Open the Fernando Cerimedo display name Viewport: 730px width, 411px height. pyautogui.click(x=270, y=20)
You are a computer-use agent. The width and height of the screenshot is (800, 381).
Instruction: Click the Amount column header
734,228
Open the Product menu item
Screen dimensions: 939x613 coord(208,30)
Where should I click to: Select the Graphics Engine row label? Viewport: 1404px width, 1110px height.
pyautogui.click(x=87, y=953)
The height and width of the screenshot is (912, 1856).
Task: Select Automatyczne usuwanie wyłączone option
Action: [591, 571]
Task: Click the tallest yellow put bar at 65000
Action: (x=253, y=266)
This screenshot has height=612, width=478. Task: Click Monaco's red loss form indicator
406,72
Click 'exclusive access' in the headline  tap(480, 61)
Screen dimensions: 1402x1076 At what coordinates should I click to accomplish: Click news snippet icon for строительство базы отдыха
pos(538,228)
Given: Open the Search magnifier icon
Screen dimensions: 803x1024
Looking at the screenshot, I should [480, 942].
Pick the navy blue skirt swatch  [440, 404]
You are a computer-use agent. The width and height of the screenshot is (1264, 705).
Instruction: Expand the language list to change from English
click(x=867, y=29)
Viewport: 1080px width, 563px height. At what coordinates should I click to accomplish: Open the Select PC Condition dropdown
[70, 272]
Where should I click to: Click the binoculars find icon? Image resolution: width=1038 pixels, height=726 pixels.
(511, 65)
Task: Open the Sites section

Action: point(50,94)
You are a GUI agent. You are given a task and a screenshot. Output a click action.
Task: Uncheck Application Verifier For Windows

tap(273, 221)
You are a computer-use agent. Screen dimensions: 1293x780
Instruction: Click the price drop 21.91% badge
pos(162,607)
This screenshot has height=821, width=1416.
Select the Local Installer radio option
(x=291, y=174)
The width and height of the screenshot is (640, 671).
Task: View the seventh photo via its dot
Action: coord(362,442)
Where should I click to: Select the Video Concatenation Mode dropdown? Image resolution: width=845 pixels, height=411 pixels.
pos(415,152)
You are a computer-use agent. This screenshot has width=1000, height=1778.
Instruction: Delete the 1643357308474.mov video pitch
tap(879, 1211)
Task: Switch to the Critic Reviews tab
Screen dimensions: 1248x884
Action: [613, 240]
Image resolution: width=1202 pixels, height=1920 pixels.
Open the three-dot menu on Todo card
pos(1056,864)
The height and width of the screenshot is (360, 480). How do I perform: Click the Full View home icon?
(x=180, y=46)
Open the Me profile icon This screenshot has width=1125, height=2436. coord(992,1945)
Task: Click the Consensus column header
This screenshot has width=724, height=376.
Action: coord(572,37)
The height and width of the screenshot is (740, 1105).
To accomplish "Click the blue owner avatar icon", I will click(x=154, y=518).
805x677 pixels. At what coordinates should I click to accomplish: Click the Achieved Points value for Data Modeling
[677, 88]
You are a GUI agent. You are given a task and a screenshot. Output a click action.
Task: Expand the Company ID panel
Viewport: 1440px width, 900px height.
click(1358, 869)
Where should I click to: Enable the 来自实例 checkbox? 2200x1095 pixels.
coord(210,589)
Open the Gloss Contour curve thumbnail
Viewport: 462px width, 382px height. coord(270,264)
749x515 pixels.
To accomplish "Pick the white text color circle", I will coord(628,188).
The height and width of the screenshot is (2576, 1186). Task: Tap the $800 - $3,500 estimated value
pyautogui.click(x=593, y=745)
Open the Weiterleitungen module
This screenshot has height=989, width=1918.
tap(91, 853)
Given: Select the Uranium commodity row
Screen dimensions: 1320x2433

AIM OF THE EXERCISE: Show the lines where the word "computer" appears in the entries.

ANSWER TO THE EXERCISE:
You are a computer-use agent. The width and height of the screenshot is (800, 381).
You are a computer-use agent. The width and height of the screenshot is (1264, 705).
You are a computer-use agent. Screen dimensions: 1293x780
You are a computer-use agent. This screenshot has width=1000, height=1778.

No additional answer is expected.